→ To do: Rewrite the records from the line with "Task: Click the Se connecter button" through the last line, swapping "Click" for "Press" and changing nothing else. Leave out the pictures.

→ Provided records:

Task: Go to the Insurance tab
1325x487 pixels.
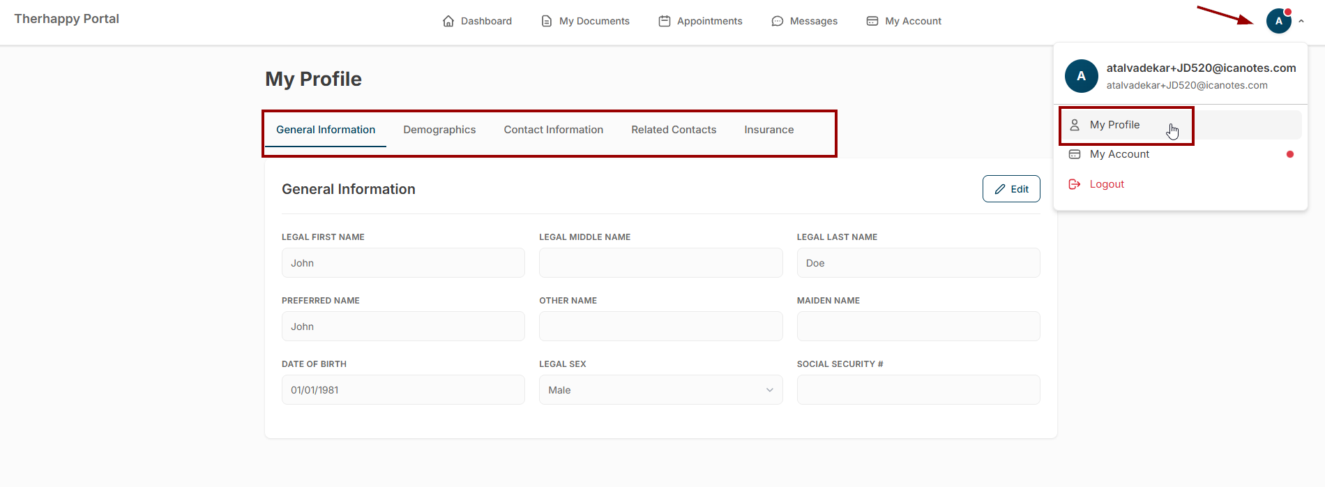Action: tap(769, 130)
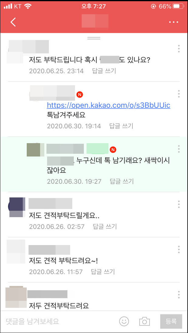Open options for the 11:57 comment
The image size is (188, 333).
tap(179, 249)
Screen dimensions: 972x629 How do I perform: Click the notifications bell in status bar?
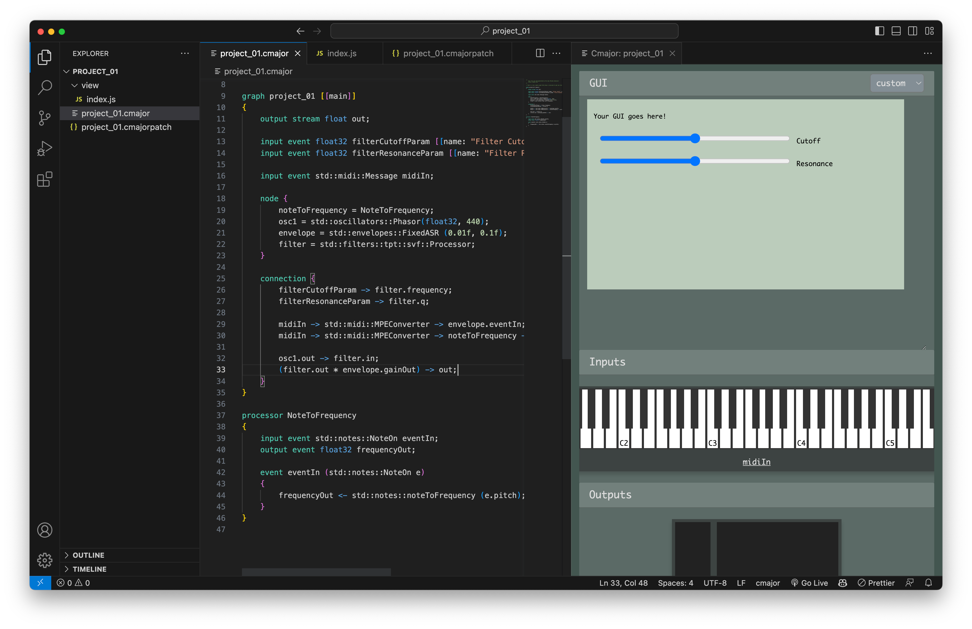click(928, 583)
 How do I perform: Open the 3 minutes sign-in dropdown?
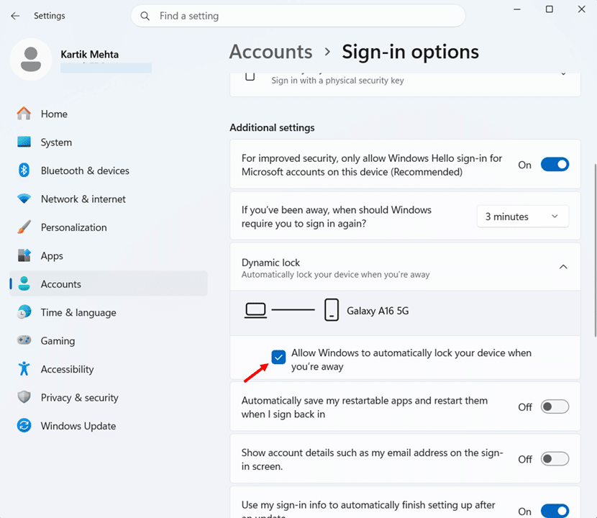point(523,217)
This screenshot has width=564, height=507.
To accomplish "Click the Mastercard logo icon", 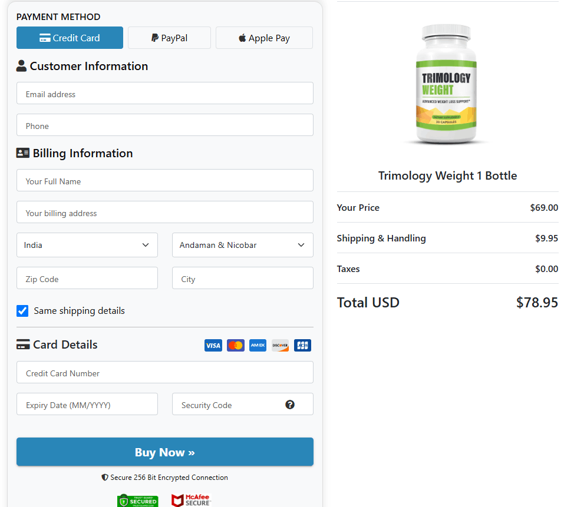I will (236, 346).
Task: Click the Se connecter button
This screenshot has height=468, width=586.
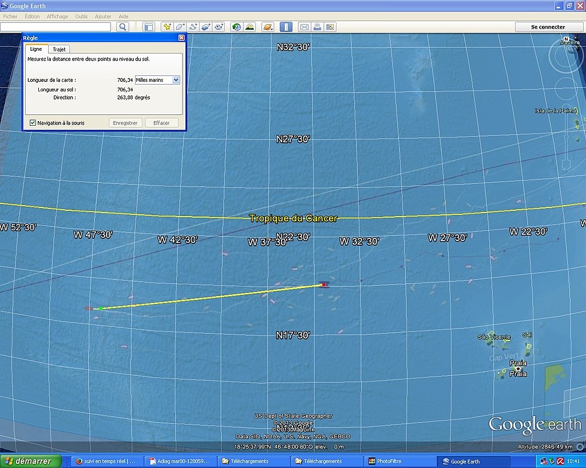Action: (x=548, y=27)
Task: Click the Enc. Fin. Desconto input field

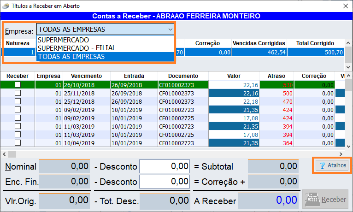Action: tap(165, 182)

→ Solved problem:
Task: Press the Se connecter button
This screenshot has height=468, width=586.
Action: (x=548, y=27)
Task: Press the Enc. Fin. Desconto input field

Action: tap(165, 182)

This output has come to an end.